▶ **Work to complete**
When you reach the line containing "How do I perform: Tick", start transcribing exactly and continue through the last line of the data, skipping every picture.

(Records from a data collection)
<<<<

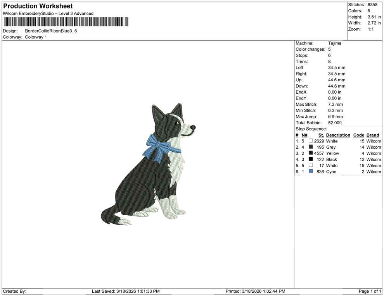Click the Yellow thread color swatch

click(310, 153)
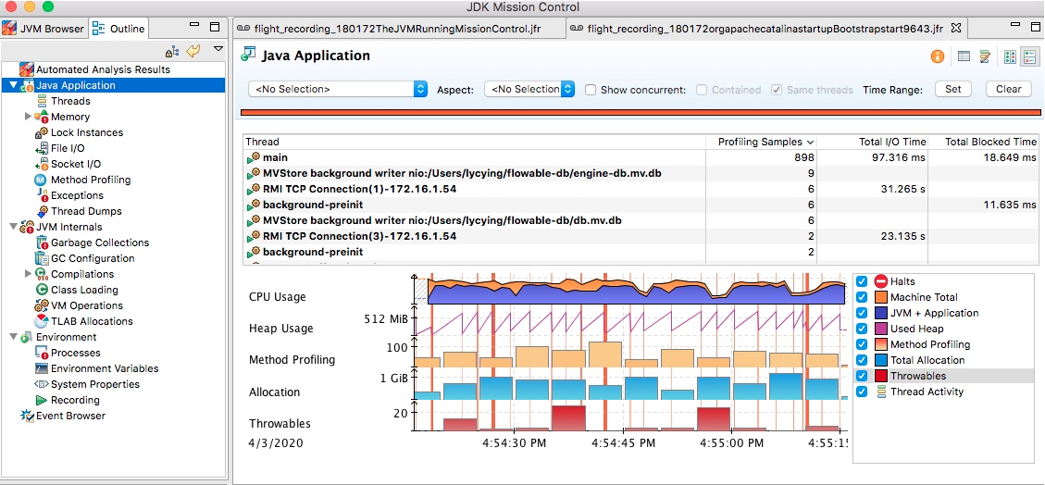Collapse the JVM Internals node
Screen dimensions: 1045x485
pyautogui.click(x=13, y=227)
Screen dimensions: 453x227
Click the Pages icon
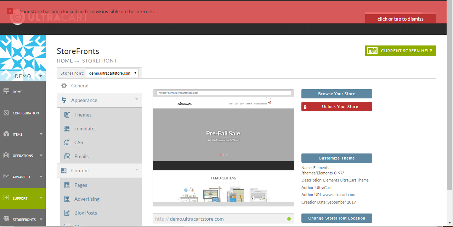(x=67, y=185)
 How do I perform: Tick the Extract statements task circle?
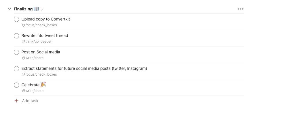pyautogui.click(x=16, y=69)
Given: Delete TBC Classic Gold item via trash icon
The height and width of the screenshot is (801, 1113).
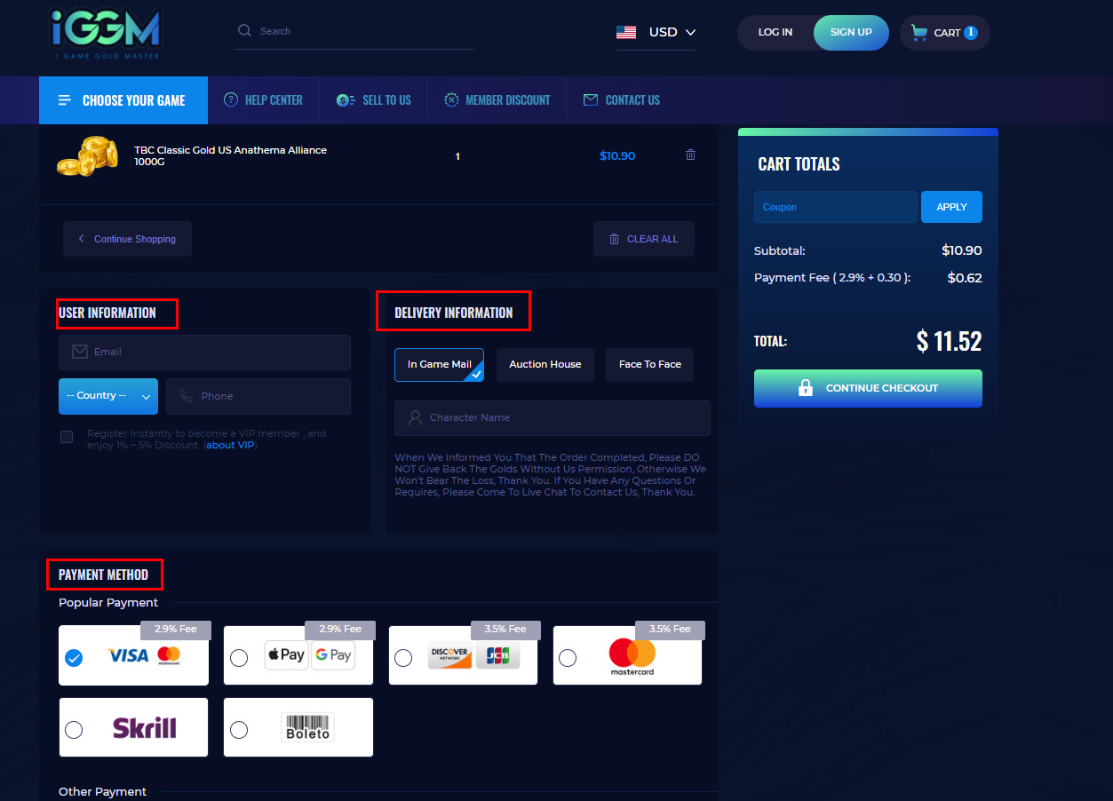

>>>>

▶ **Solution to the exercise**
 How do I perform: Tick the Extract statements task circle?
pyautogui.click(x=16, y=69)
Given: Delete TBC Classic Gold item via trash icon
The height and width of the screenshot is (801, 1113).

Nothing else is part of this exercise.